LONDON (The Deal) -- European markets were mixed Thursday morning, as the German motor exhaust cheating scandal continues to pollute the markets. Traders are also waiting to see what Federal Reserve Chair Janet Yellen has to say about interest rates at a speech this evening, as the Fed is still widely thought likely to raise borrowing costs at its December meeting.
Meanwhile, both Norway and Taiwan have unexpectedly cut interest rates adding to the confusion on the currency markets. But at least the widely respected German IFO Institute index of business confidence has created a small break in the diesel-infected gloom by pointing to an increase in German business confidence from 108.3 in August to 108.5 in September. It may have been taken before the Volkswagen (VLKAF) scandal broke, however.

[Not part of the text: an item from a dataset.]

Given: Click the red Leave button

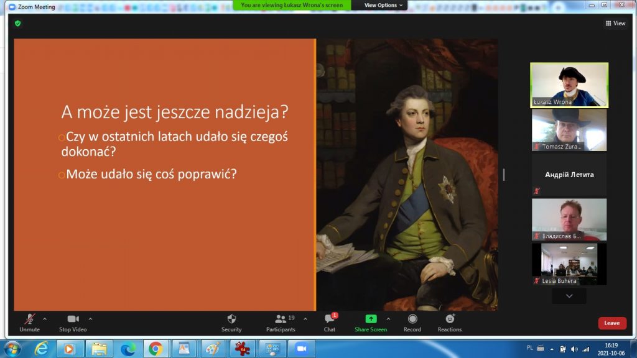Looking at the screenshot, I should pyautogui.click(x=612, y=323).
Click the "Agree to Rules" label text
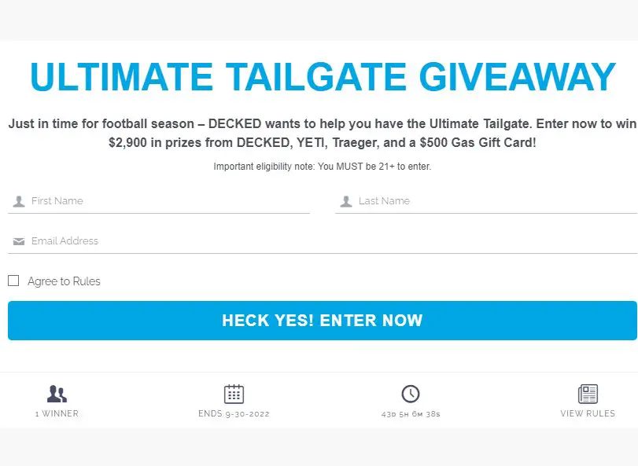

The FTSE 100 was down 0.1% at 6,026.07 in late morning London time, while in Paris the CAC40 was down 0.32% at 4,418.67. In Frankfurt, amid fears of falling German car exports, the DAX was off 0.61% at 9,554.09.
Volkswagen has been skidding around this morning following last night's resignation of CEO Martin Winterkorn. So far this morning the share has been in positive territory, fluctuating between €121.65 and €126.0, compared with last night's closing price of €122.00. But over at Volkswagen's premium competitor Bayerische Motoren Werke, better known as BMW, the share has hit a mid-morning pothole, dipping suddenly from a high of €82.21 to €73.74, down 7.83% on Wednesday's close. Mercedes-maker Daimler is also off 3.73% at €64.03.
In London, discount retailer Poundland Group was down 6.43% at 289.7 pence on the announcement of a £50 million ($76.3 million) share placing to help pay for its recent £55 million acquisition of rival 99p Stores. Poundland also revealed that like for like sales at its stores fell 2.9% in the first half of the year, after rising 4.7% in the first half of 2014.
In Dublin, budget airline Ryanair Holdings (RYAAY) - Get Report was down 1.12% at €13.63, despite announcing a move to distribute €398 million ($446 million) of the proceeds from its sale of its 29.8% stake in Aer Lingus to shareholders.
In Japan, after a three-day holiday, the Nikkei 225 ended its first day of trading off 2.76% at 17,571.83 while in Hong Kong the Hang Seng dropped 0.97% to finish at 21,095.98. But in China, the Shanghai Composite was up 0.86% at 3,142.69.